◆ **Work required**:
Lines with the string "each" are to be identified in the listing and copied.
(Record excerpts)
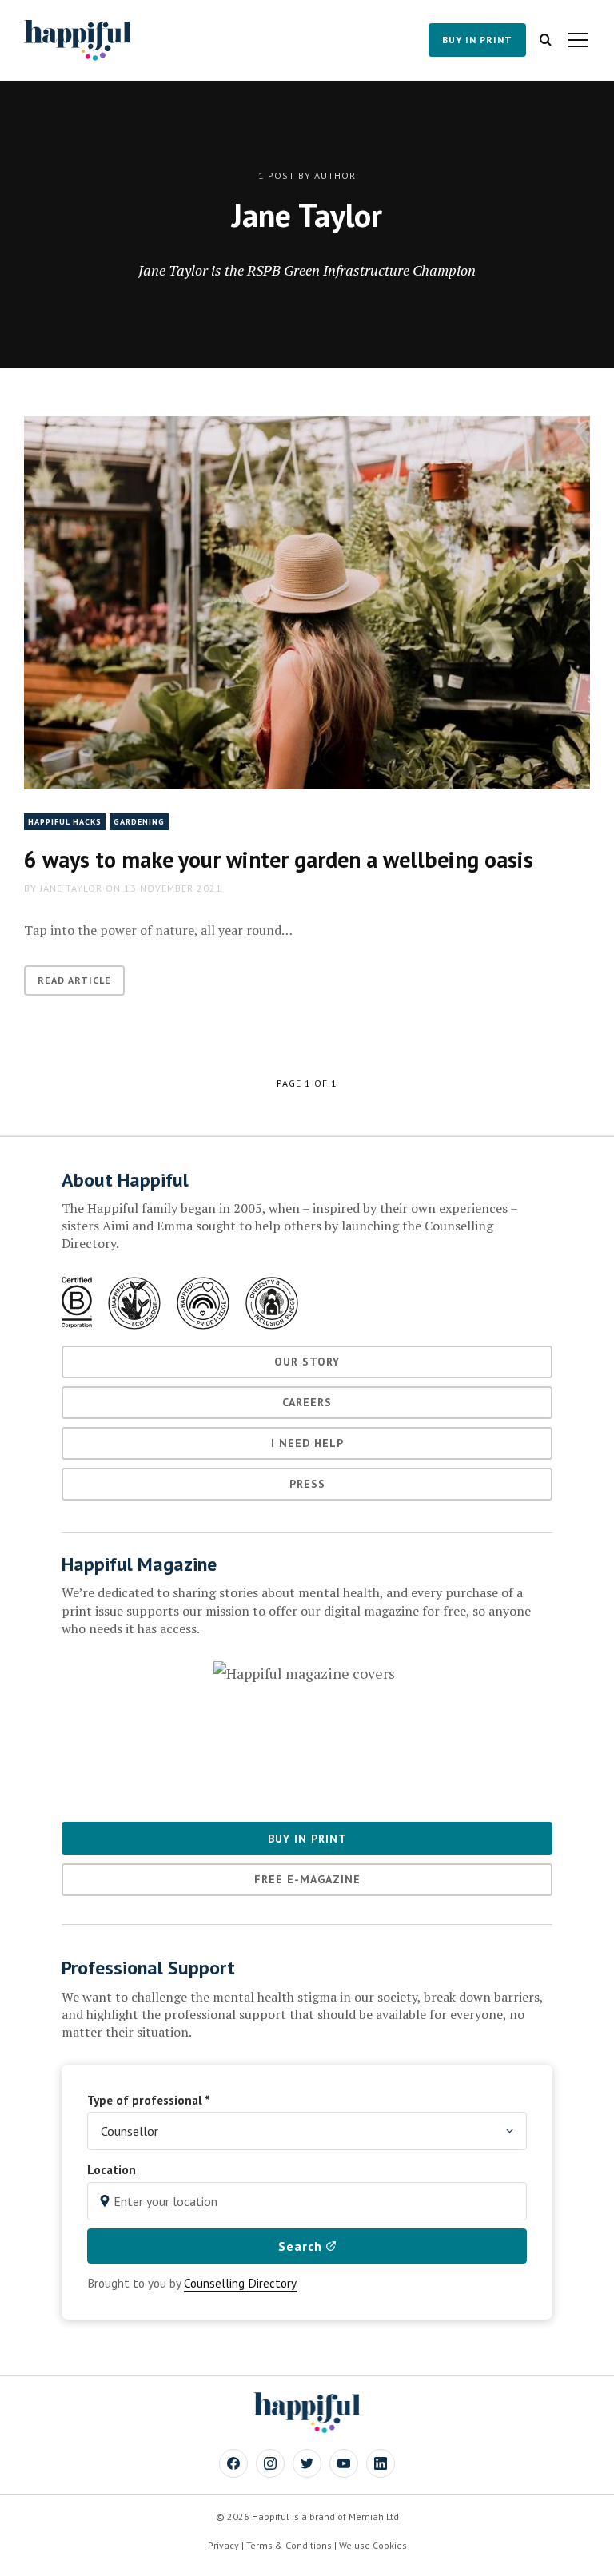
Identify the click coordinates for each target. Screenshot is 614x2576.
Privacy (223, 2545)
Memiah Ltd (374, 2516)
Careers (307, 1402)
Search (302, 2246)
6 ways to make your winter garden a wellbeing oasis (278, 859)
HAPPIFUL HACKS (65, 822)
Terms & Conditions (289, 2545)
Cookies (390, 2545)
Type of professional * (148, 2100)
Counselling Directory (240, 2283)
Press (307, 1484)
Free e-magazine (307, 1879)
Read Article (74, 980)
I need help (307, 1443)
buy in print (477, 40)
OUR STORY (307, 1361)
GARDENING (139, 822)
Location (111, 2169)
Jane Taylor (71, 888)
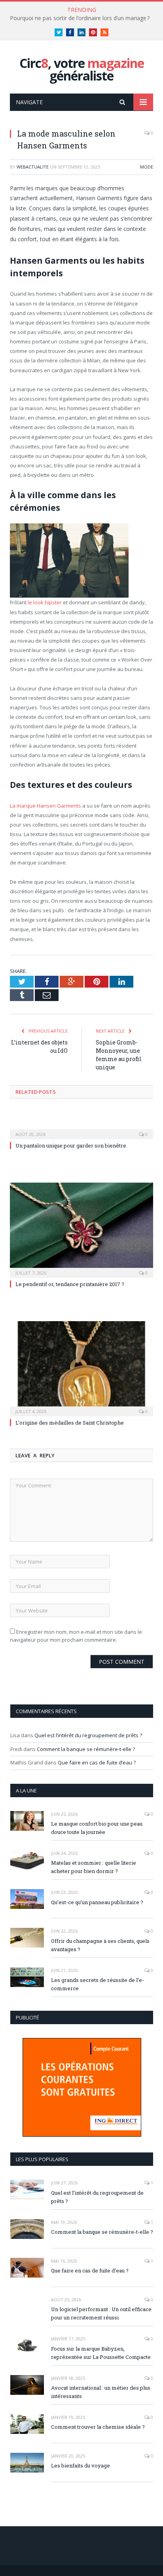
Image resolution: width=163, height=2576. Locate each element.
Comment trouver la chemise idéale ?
(End Record excerpts)
◆ **Result for this exercise**:
Identify the click coordinates for each target. Screenshot is 614x2576.
Image resolution: width=163, height=2576. Locate each element.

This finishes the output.